Hike to White Horse Hill

The White Horse, on the left third of the photo
We live in a region of Oxfordshire called The Vale of the White Horse, after the Bronze Age chalk figure carved into a hill overlooking the valley. It is the oldest chalk figure in the country, some 3,000 years old. Our village of Longcot has a perfect view on a clear day. We are surrounded by all these modern conveniences–cars, electricity, plumbing–with this constant reminder of the ancient past. No one knows exactly who carved the figure, or why, but it must have been an important religious or cultural symbol. It makes me feel part of a human continuum, here in this little valley surrounded by green hills. 

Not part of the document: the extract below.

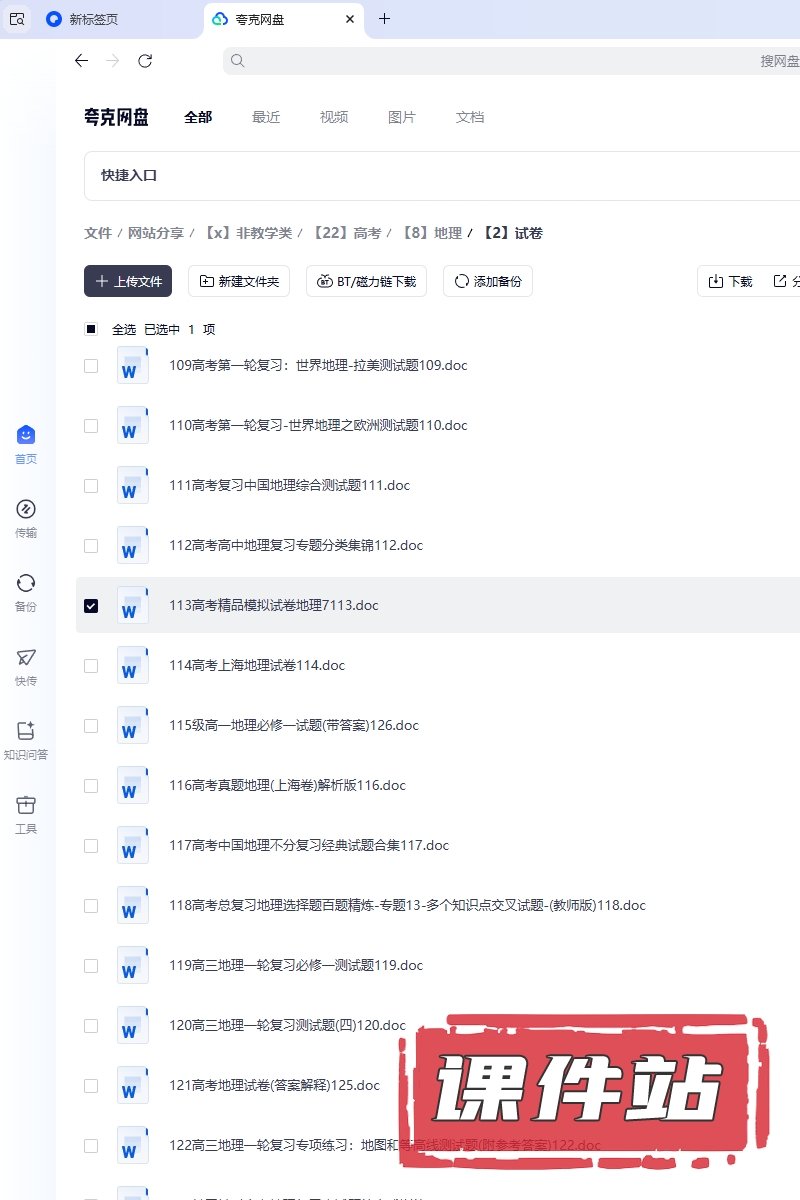Switch to the 文档 tab

click(470, 117)
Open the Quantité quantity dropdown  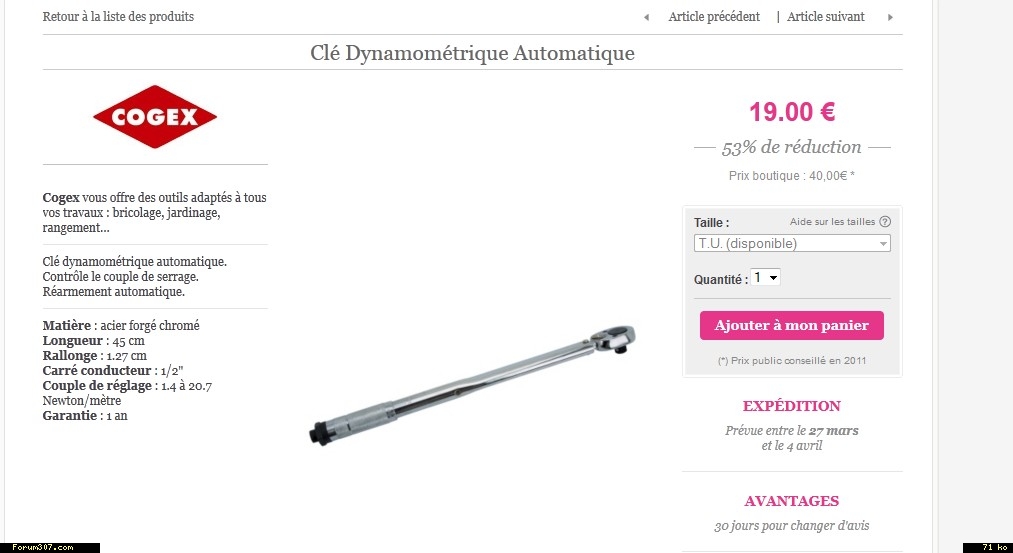(766, 278)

I’ve now lived here for almost four months (!) and have yet to actually visit the site. It’s one of the pitfalls of being a local and not a tourist–you don’t make an effort to see the interesting things closest to you, because you assume you have all the time in the world. We finally went exploring and hiked to the base of White Horse Hill. It took us a bit longer than we expected, as the footpaths through the fields were quite muddy, and we weren’t able to make it all the way to the top. We’ll save that for another day. It took us two hours to go more than 5 miles, from our cottage to the White Horse Inn, a 16th century pub at the hill’s base, and back. Our plan next time is to start from the Inn, make the ascent, and then return to the pub where we will reward ourselves with lunch–the carrot in front of the (white) horse so to speak (sorry, couldn’t resist!)

The view from our village–the White Horse is clear and visible on a sunny day, at the very top of the hill. A 3,000-year-old white, squiggly line.